Num dado momento ele começou a sentir um calor intenso no peito, que precedeu outro calor idêntico na cabeça. Dois pontos de calor dentro dele que o deixaram zonzo, um pouco sonolento. Sentou-se e pegou o celular. Sete mensagens novas. Não leu nenhuma.
Mandou o número e apoiou o rosto nas mãos enquanto os cotovelos se apoiavam nos joelhos. Algo de melancolia o acometeu. Toda a raiva passou, mas naquele momento isso já não significava nada. Levantou a cabeça e apoiou as costas no banco, os sons começaram a se distorcer e as imagens a perder a nitidez. Ele viu luz, mas a luz estava no ambiente e o fim do túnel era negro. Seria o túnel para o inferno? Esse foi seu ultimo pensamento.
Ele começou a se debater violentamente no banco, ao que os indivíduos próximos começaram a olhar. Ninguém fez nada além de olhar. O homem que o procurava o encontrou, mas nesse momento já era tarde demais. Ele se reanimou e começou a atacar pessoas próximas. Primeiro a velha que estava do lado dele. Depois uma menina que estava logo atrás. Ele só dava uma mordida por pessoa. Quase sempre no pescoço. O homem atirou para o alto e todos começaram a correr. Ele gritava para que saíssem, mas a multidão se amontoava e Carlos continuava a matar um por um. Logo os primeiros a serem atacados se levantaram. A menina matou o pai. O homem atirou em Carlos e deu um grito com um megafone: Jumper!!
Em reação a isso a confusão aumentou, pessoas caíram no chão e foram pisoteadas. Os monstros saíram pelas ruas correndo com os vivos e os atiradores dos helicópteros não sabiam em quem atirar. O homem tentou acertar Carlos, ao que ele o atacou e, com uma cotovelada, o derrubou num local onde ele rolou por uma escada e foi parar na entrada do vestiário. O homem desmaiou.
Os atiradores encontraram Carlos, e ele fugiu pelo mesmo caminho que usou para entrar. Correndo ele jogava o peso do corpo para frente e usava um impulso fora do comum para correr. Ultrapassou carros em fuga correndo a pé e entrou num edifício pela janela do terceiro andar.

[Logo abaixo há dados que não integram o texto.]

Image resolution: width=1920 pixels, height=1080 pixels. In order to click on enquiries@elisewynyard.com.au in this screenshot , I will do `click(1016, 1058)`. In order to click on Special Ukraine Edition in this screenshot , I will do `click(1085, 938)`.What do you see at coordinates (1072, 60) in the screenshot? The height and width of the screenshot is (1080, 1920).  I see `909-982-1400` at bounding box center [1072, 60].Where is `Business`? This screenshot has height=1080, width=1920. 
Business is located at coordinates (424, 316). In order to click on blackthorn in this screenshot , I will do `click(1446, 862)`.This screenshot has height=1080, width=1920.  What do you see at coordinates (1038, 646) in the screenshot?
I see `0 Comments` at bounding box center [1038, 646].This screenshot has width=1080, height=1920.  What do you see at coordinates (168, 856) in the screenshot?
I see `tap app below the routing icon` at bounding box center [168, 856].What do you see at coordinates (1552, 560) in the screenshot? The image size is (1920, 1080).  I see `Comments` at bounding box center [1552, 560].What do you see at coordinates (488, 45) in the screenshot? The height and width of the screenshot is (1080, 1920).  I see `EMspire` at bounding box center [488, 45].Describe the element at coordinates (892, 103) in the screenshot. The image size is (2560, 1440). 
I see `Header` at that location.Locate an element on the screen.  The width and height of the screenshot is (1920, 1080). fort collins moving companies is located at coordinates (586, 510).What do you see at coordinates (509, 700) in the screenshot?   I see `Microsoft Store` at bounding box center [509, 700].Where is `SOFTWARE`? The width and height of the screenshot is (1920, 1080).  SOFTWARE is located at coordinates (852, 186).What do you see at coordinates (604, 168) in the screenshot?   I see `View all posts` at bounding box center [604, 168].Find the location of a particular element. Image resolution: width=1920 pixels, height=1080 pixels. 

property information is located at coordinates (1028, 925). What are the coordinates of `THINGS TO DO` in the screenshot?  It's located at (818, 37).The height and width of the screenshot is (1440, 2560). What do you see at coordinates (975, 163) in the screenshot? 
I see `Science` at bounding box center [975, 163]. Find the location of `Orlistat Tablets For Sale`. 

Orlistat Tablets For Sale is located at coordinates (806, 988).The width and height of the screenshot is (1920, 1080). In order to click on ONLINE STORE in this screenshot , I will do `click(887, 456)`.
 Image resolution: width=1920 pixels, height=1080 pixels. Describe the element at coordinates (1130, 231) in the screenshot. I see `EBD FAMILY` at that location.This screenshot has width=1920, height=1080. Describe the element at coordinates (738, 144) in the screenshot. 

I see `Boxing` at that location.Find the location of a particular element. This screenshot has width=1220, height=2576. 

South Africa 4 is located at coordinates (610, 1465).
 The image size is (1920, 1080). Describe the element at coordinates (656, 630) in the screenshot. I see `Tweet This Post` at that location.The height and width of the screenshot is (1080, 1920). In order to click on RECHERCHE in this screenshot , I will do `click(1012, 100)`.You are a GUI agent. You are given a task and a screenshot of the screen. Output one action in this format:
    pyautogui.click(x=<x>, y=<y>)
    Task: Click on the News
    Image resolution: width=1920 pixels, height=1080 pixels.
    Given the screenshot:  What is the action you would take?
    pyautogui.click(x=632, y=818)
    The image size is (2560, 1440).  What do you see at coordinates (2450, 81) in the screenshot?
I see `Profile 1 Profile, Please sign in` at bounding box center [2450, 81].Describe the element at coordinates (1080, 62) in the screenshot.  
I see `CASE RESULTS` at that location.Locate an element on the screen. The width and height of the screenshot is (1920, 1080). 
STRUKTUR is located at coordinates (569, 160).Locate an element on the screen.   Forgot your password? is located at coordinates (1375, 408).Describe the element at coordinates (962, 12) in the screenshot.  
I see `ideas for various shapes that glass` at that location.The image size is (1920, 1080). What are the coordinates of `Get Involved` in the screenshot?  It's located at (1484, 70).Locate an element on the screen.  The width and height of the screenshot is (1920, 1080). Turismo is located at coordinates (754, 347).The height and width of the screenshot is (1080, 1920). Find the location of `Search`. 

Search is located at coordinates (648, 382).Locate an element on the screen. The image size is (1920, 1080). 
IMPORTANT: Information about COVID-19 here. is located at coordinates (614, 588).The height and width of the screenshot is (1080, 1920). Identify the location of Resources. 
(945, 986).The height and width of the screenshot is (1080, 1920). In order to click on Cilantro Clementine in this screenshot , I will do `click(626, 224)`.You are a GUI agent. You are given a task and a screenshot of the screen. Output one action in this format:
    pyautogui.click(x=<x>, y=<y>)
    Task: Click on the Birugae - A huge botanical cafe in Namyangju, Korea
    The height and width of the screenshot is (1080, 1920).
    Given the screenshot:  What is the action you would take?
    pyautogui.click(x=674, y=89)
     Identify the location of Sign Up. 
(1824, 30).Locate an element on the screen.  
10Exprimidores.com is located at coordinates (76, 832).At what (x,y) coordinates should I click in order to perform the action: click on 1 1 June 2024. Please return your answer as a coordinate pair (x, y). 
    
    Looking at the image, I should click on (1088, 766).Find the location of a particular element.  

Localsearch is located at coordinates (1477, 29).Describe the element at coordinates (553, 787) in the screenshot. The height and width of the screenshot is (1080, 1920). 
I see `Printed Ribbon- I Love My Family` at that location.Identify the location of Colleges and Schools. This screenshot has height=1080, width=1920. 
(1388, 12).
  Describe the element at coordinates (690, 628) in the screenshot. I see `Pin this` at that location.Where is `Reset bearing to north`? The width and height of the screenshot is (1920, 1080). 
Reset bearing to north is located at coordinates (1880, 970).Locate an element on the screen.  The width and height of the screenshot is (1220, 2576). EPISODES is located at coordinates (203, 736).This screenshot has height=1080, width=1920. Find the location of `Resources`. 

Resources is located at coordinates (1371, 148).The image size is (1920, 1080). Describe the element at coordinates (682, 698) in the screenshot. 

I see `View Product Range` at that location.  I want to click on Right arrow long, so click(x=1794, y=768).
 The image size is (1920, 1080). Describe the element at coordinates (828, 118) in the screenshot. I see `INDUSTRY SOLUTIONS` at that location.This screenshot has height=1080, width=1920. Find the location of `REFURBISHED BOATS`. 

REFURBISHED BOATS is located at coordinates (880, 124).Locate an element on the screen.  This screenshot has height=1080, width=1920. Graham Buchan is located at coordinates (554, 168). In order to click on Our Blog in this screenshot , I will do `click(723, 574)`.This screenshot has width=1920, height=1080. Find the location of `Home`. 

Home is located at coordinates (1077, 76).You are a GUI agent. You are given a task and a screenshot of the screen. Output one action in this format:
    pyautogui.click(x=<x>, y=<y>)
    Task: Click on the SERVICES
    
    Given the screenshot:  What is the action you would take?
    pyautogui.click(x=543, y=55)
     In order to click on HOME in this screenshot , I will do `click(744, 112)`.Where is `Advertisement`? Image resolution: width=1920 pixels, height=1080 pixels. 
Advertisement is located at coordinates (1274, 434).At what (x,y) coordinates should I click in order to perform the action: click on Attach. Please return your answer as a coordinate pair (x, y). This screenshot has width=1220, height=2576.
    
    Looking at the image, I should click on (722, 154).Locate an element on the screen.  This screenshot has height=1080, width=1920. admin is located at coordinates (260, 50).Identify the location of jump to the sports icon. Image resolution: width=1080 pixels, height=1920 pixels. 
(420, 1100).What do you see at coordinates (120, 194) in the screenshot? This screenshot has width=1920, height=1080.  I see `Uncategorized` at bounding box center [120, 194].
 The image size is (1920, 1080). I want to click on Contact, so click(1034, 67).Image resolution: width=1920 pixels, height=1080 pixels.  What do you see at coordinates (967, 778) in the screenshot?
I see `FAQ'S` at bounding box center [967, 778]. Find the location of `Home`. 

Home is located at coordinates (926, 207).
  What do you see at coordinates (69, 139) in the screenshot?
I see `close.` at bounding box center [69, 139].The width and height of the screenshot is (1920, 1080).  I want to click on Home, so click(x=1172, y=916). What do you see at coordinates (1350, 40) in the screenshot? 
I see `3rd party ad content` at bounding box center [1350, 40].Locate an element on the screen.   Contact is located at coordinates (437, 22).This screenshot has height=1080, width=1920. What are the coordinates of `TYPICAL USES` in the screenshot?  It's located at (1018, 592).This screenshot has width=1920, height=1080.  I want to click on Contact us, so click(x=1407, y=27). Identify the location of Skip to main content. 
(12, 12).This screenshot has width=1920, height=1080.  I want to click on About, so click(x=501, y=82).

Enquanto isso toda a cidade era devastada e os militares pareciam não estar dando conta do problema. Usavam bombas com efeito sonoro, mas eram tantos os sons vindos de todos os cantos que os zumbis nunca se aglomeravam apenas nas bombas.
O celular de Carlos, jogado no banco do estádio, marcava um aviso de 45 novas mensagens.